In 1993, my father and I journeyed “out west” on what would become a nearly three week road trip. We had planned specific stops at locations such as the Grand Canyon and Yellowstone, but the beauty of road trips in those days is that there was, by necessity, incredible amounts of spontaneity. 

Leading up to the trip, I remember traveling an hour to the nearest mall to visit Wolf Camera. Dad purchased a Canon camera (film, of course!), and an accompanying 75-300mm lens. I actually still have the receipt from that purchase somewhere… 

Anyway, early on in the trip, I became the official photographer for our expedition. Looking back, I’m a tad surprised dad trusted me with such an expensive piece of equipment, but I think he must have seen that I truly enjoyed it. It is hard to remember the necessity of being frugal with the shutter… Nowadays I can shoot 30 frames per second, but at the time, that was more shots than a roll of film could hold!

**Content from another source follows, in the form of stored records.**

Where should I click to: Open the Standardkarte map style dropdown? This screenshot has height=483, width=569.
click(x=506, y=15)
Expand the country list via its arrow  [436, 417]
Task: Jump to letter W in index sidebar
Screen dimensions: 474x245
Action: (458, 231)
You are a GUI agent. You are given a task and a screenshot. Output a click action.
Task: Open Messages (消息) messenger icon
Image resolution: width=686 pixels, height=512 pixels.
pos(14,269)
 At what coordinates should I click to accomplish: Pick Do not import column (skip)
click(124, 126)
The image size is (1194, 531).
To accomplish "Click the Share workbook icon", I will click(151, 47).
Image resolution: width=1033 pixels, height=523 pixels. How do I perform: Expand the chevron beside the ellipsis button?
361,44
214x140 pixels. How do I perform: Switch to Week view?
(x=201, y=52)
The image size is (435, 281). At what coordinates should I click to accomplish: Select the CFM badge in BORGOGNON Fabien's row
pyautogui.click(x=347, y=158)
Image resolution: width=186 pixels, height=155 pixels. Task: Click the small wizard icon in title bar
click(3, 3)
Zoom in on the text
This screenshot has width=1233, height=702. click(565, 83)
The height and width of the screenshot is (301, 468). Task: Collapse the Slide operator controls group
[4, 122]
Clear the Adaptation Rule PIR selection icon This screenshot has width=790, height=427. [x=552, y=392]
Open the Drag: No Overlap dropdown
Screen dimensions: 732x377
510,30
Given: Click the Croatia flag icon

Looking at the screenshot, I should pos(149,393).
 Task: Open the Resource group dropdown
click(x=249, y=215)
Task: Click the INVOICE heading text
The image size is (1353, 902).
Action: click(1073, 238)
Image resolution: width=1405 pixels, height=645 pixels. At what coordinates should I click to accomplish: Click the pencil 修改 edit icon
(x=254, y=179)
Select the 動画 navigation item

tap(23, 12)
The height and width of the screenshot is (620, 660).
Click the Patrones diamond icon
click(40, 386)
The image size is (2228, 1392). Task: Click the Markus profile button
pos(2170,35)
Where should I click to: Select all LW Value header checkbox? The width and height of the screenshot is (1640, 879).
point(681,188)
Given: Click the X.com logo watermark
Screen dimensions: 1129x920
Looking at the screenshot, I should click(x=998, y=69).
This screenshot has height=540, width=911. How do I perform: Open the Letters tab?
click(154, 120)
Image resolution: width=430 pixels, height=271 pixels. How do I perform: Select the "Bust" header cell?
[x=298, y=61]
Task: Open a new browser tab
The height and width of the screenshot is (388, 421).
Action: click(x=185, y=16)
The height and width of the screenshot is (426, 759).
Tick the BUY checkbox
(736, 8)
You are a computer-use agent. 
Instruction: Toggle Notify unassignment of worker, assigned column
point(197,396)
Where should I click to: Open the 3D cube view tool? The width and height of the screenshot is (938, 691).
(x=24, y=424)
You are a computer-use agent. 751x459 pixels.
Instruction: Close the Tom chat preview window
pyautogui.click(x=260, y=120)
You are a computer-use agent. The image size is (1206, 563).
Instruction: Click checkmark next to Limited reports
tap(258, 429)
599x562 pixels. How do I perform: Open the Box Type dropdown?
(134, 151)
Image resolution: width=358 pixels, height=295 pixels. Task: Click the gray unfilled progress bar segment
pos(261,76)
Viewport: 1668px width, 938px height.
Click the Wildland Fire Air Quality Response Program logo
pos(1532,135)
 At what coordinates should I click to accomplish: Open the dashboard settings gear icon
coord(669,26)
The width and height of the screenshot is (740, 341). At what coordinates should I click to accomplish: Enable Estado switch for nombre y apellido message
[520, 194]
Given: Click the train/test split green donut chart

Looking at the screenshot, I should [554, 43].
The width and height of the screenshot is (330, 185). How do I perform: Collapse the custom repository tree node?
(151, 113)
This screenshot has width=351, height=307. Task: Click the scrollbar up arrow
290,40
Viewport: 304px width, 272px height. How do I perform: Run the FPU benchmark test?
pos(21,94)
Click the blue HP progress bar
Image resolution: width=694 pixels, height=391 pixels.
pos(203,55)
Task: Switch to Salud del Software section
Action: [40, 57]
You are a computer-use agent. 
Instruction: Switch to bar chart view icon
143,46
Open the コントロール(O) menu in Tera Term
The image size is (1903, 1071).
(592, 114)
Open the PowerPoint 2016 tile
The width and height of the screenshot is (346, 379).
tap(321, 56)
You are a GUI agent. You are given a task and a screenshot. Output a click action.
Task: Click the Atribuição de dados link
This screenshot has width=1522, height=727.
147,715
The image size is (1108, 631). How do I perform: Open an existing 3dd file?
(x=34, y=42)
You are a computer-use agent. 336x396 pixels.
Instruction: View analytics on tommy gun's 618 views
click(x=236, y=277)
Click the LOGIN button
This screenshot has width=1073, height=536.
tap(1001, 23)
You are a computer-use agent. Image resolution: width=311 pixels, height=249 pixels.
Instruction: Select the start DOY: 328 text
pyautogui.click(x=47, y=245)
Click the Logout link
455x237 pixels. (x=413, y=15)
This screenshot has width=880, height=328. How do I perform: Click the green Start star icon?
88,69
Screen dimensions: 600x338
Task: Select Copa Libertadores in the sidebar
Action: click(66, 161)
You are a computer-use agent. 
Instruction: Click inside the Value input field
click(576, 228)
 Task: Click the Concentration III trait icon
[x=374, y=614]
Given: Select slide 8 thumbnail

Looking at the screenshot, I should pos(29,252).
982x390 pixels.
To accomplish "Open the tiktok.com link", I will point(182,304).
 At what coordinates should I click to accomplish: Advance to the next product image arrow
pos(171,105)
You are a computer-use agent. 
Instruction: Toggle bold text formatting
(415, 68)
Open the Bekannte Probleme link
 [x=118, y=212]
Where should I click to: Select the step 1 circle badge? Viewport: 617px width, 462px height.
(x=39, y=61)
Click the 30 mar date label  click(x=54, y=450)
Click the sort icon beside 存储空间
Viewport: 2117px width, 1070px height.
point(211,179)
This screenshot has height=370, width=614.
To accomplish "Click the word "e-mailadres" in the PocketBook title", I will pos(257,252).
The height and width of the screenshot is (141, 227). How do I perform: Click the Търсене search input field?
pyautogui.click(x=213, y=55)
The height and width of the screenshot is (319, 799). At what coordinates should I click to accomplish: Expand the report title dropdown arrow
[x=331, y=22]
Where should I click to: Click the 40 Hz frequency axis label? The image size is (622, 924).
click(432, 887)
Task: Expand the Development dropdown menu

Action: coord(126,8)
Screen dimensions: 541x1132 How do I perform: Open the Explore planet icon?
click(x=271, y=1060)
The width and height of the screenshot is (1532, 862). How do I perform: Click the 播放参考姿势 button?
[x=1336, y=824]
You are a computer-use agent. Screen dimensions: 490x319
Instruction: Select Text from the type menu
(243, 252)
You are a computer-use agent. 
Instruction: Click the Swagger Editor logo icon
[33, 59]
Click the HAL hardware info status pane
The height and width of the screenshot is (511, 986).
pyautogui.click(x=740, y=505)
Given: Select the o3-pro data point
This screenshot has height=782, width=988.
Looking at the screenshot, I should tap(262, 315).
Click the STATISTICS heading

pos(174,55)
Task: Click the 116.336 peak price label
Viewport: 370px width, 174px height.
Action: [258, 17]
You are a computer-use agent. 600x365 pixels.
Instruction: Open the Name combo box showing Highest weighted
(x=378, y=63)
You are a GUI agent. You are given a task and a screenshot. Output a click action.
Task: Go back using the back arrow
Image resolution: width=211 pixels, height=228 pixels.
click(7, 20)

Each time I reflect on some of the shots I captured, I can see that I had a natural inclination for strong compositions. I suspect this is thanks to my mother, a lifelong fine artist (watercolors and oils). 

I didn’t get many opportunities for nature photography beyond that point, not until I was an adult. In the late 2000s, I saved and purchased my first DSLR, a Nikon D5000. It was low on the “prosumer” end of the spectrum, but a fantastic starting point. I started out with landscapes, as I just couldn’t afford the lenses needed to capture high quality wildlife images. Eventually, I needed cash more than the gear, and I sold my Nikon gear. 

Fast forward to the late 2010s, and suddenly I caught the bug again–I was enamored with photography, and I wanted to jump back in head-first. At this time, Sony was pioneering the mirrorless movement, and I could see this was the future. Since I owned no lenses or gear to influence my purchasing decisions, I started fresh with Sony, and I haven’t looked back. I’ve gradually upgraded and expanded my arsenal over the years.

Today, I primarily focus on wildlife, but when I see a nice scene I will certainly be glad to capture a beautiful landscape. I enjoy constantly rediscovering that of all the creatures God has created, they are all unique. No two hunt the same way, eat the same way, or behave the same. Observing and learning their differences motivates me each day when I head out before sunrise. Literally every single moment I spend outdoors I learn something new, and that never gets old. 

I capture what interests me. I don’t chase fads or trends or likes. Some of my favorite photographs rank among my lowest in terms of social media engagement, but that’s fine with me. Each image tells a story, and I can remember the setting and moment of every single photograph in my gallery. 

If you find something that you feel a shared connection to, I’d be honored if you added it to your personal collection and displayed it in your home or office. I can help you select the appropriate size and medium for your setting.

Thank you for visiting my gallery and for taking a few moments to learn about me. I hope to see you out there!